Presto Core Data Structures: Slice, Block & Page

简介: ![slice.jpg](https://ata2-img.cn-hangzhou.oss-pub.aliyun-inc.com/8efe25242cf8a9e6c0067e1c71cbb7d3.jpg) ## Overview In Presto there are some very essential data structure we need to understand, S

slice.jpg

Overview

In Presto there are some very essential data structure we need to understand, Slice, Block & Page are three of them, I will introduce these data structures in this article.

Slice

From user point of view, Slice is a more developer friendly virtual memory, it defines a set of getters and setters, so you can use the memory like a piece of structured data:

Slice

The typical usage for Slice is to represent a String:

// use it as utf8 encoded string
Slice slice = Slices.utf8Slice("hello");
Slice subSlice = SliceUtf8.substring(slice, 1, 2);

You can see we are using Slice just like a String, the reason that Presto prefers Slice over Strings is:

  • Strings are expensive to build(String concatenation, StringBuilder etc).
  • Slice is mutable while String is not, so it is more efficient when we need to do string calculation.
  • Strings are encoded as UTF16 in memory, while Slice use UTF8, which is more memory efficient.
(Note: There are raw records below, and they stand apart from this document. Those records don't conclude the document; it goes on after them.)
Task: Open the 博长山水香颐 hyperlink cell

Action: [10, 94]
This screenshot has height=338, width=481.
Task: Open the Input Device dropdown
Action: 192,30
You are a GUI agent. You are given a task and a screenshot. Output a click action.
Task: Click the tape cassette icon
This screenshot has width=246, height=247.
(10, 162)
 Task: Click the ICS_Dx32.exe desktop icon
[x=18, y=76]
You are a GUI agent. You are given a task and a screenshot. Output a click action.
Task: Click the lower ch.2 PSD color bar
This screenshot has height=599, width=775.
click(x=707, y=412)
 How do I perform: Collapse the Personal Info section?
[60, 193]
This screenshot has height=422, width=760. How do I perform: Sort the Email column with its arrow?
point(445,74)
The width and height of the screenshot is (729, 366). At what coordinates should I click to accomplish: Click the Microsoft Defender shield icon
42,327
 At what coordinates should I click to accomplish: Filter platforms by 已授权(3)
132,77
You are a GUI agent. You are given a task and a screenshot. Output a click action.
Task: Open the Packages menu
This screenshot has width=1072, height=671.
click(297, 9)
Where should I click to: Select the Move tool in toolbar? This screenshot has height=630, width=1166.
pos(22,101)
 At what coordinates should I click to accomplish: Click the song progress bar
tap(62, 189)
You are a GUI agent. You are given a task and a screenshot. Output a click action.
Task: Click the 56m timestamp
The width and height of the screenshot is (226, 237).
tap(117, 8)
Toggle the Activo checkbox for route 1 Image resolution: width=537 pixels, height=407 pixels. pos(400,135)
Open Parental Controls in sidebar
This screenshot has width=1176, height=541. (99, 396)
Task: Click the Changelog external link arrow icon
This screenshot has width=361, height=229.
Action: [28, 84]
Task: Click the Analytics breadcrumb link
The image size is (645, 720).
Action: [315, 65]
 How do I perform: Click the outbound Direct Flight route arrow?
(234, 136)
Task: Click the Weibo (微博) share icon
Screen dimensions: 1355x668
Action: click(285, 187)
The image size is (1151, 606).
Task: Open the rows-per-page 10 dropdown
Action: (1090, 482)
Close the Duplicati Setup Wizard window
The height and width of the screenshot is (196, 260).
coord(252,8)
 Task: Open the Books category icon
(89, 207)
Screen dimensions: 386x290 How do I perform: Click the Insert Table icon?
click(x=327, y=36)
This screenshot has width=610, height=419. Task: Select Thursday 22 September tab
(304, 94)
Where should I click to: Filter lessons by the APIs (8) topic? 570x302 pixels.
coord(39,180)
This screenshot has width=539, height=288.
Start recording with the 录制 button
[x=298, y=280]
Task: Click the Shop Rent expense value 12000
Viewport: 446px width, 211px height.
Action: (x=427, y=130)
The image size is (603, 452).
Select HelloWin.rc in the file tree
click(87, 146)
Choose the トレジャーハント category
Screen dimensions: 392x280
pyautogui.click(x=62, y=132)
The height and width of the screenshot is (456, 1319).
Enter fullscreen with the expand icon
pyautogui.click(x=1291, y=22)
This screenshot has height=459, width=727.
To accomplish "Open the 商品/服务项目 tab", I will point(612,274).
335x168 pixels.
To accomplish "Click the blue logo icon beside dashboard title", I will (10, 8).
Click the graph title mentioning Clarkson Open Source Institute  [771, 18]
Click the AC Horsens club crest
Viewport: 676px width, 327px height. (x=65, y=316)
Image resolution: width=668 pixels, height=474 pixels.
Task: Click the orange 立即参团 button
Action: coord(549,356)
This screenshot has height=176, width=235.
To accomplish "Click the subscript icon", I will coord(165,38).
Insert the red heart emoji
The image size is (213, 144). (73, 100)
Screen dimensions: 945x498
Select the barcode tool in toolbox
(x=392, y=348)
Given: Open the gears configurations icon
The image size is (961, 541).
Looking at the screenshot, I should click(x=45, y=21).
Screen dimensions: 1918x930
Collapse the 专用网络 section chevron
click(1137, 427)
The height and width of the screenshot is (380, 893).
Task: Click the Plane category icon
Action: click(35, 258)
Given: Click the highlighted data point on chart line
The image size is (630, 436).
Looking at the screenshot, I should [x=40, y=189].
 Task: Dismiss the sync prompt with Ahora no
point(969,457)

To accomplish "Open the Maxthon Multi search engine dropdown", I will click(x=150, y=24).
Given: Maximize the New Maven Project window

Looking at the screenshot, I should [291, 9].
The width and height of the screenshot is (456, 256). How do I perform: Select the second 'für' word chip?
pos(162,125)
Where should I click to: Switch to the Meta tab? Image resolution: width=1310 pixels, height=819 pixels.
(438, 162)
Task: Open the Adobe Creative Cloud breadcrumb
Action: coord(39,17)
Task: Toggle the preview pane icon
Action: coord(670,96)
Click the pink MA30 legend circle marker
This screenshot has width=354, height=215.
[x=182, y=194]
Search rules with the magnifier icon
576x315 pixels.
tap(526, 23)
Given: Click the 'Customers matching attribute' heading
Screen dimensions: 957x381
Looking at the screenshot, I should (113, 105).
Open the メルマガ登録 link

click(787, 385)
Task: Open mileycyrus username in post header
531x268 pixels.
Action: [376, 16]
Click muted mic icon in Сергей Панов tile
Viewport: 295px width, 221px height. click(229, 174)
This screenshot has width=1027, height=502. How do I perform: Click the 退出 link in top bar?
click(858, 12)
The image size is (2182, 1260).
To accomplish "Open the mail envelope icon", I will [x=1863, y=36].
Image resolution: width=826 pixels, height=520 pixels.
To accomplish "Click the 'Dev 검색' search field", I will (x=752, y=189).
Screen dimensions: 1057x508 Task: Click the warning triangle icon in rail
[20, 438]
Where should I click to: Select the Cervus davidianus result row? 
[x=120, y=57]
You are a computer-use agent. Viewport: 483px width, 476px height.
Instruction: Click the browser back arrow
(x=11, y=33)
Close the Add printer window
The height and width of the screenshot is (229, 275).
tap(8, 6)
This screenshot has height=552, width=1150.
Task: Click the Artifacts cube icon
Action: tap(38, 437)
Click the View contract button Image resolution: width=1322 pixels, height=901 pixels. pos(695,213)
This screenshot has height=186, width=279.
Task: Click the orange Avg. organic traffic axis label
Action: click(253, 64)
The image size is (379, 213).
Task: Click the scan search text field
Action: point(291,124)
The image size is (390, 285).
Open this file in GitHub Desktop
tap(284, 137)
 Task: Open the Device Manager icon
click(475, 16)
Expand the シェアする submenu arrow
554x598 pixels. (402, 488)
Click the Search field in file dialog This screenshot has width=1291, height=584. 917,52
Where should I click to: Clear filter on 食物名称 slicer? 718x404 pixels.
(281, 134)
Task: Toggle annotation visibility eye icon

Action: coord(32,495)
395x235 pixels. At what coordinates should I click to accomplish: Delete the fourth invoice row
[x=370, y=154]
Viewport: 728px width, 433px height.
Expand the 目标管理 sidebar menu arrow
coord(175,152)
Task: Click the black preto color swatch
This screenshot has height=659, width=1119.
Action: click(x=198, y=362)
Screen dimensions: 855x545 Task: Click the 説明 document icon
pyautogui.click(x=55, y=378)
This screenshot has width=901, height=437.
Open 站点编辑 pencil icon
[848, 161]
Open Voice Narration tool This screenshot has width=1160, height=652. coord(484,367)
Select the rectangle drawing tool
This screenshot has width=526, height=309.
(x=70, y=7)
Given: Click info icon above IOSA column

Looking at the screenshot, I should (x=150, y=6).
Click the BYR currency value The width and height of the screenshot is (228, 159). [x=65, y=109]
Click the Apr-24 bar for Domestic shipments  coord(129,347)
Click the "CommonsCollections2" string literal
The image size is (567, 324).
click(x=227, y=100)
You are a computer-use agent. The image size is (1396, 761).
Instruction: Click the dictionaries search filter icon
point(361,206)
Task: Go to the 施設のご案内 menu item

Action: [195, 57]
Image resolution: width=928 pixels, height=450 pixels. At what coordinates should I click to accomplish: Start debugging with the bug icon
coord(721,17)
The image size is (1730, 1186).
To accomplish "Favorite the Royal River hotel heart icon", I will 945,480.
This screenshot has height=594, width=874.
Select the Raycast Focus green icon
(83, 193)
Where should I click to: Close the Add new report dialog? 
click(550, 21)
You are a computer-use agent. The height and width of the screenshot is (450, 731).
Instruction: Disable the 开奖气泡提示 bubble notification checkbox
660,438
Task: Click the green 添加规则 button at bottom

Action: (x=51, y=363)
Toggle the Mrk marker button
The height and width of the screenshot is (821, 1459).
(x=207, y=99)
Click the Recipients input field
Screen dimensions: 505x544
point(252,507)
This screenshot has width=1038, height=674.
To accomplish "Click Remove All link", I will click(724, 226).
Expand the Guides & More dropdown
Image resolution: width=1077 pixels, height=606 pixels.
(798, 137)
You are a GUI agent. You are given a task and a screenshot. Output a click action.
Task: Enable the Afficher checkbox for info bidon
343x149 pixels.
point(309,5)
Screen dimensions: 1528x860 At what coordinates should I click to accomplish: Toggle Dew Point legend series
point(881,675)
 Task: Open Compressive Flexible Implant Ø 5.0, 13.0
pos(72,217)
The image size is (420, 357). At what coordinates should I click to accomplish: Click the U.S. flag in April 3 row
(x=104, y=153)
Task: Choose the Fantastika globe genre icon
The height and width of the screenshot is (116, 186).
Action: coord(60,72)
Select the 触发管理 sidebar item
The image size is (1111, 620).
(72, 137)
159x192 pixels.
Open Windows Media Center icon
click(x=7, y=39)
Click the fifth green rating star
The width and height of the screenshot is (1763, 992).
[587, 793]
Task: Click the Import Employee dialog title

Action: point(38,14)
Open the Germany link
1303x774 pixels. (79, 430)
    • UTF16 use minimum two bytes to represent a character, while UTF8 use minimum one bytes, so if the String content is mainly ascii characters, UTF8 can save a lot of memory.

Thanks @dain for sharing these insigts.

Another usage for Slice(in Presto) is to represent raw bytes(VARBINARY type in SQL):

// use it as raw bytes
block.getSlice().getBytes()

You can get a Slice from a Block just like primitive types Int, Long etc.

Block

Since Page is consisted of Blocks, so we will introduce Block first. Block can be think of an array of same class(int, long, Slice etc.) of data. Each data item occupies a position, the total position count represents the total number of rows of data the Block is holding (Block only holds one column of these rows).

Page and Block

Block has defined several sets of APIs, one of them is the getXXX methods, lets take at getInt as an sample:

/**
    * Gets a little endian int at {@code offset} in the value at {@code position}.
    */
default int getInt(int position, int offset)
{
    throw new UnsupportedOperationException(getClass().getName());
}

Typically one Block only supports one getXxx method, because all the data in one Block belongs to one column which has one certain type.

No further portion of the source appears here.